— 选段 —
#####

Hive-0.5中SerDe概述

Hive-0.5中SerDe概述
propertiesobjecttablestringnullstructure
一、背景

1、當進程在進行遠程通信時,彼此可以發送各種類型的數據,無論是什麼類型的數據都會以二進制序列的形式在網絡上傳送。發送方需要把對象轉化爲字節序列纔可在網絡上傳輸,稱爲對象序列化;接收方則需要把字節序列恢復爲對象,稱爲對象的反序列化。

2、Hive的反序列化是對key/value反序列化成hive table的每個列的值。

3、Hive可以方便的將數據加載到表中而不需要對數據進行轉換,這樣在處理海量數據時可以節省大量的時間。

二、技術細節

1、SerDe是Serialize/Deserilize的簡稱,目的是用於序列化和反序列化。

2、用戶在建表時可以用自定義的SerDe或使用Hive自帶的SerDe,SerDe能爲表指定列,且對列指定相應的數據。

CREATE [EXTERNAL] TABLE [IF NOT EXISTS] table_name
  [(col_name data_type [COMMENT col_comment], ...)]
  [COMMENT table_comment]
  [PARTITIONED BY (col_name data_type
    [COMMENT col_comment], ...)]
  [CLUSTERED BY (col_name, col_name, ...)
  [SORTED BY (col_name [ASC|DESC], ...)]
  INTO num_buckets BUCKETS]
  [ROW FORMAT row_format]
  [STORED AS file_format]
  [LOCATION hdfs_path]
創建指定SerDe表時,使用row format row_format參數,例如:

a、添加jar包。在hive客戶端輸入:hive>add jar  /run/serde_test.jar;
或者在linux shell端執行命令:${HIVE_HOME}/bin/hive  -auxpath  /run/serde_test.jar
b、建表:create table serde_table row format serde  'hive.connect.TestDeserializer';
3、編寫序列化類TestDeserializer。實現Deserializer接口的三個函數:

a)初始化:initialize(Configuration conf, Properties tb1)。

b)反序列化Writable類型返回Object:deserialize(Writable blob)。

c)獲取deserialize(Writable blob)返回值Object的inspector:getObjectInspector()。

public interface Deserializer {

  /**
   * Initialize the HiveDeserializer.
   * @param conf System properties
   * @param tbl  table properties
   * @throws SerDeException
   */
  public void initialize(Configuration conf, Properties tbl) throws  SerDeException;
 
  /**
   * Deserialize an object out of a Writable blob.
   * In most cases, the return value of this function will be  constant since the function
   * will reuse the returned object.
   * If the client wants to keep a copy of the object, the client  needs to clone the
   * returned value by calling  ObjectInspectorUtils.getStandardObject().
   * @param blob The Writable object containing a serialized object
   * @return A Java object representing the contents in the blob.

#####

— 记录信息 —

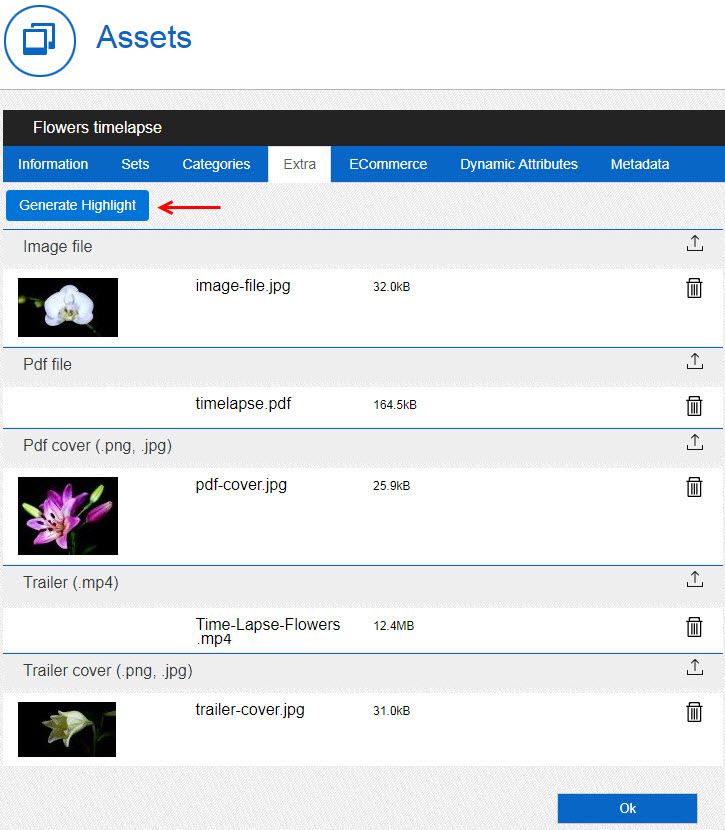The image size is (725, 830).
Task: Delete timelapse.pdf file
Action: pos(694,406)
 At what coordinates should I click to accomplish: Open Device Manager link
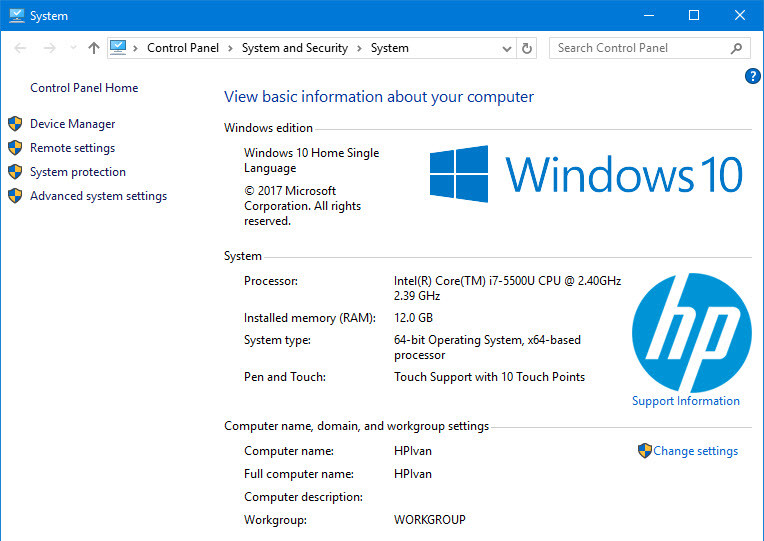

#####

— 任务内容 —
请重写 Hive SerDe 概述中从“public interface Deserializer”到“the returned object.”的部分,并把其中的“SerDeException”改为“IOException”。

— 书面回答 —
public interface Deserializer {

  /**
   * Initialize the HiveDeserializer.
   * @param conf System properties
   * @param tbl  table properties
   * @throws IOException
   */
  public void initialize(Configuration conf, Properties tbl) throws  IOException;
 
  /**
   * Deserialize an object out of a Writable blob.
   * In most cases, the return value of this function will be  constant since the function
   * will reuse the returned object.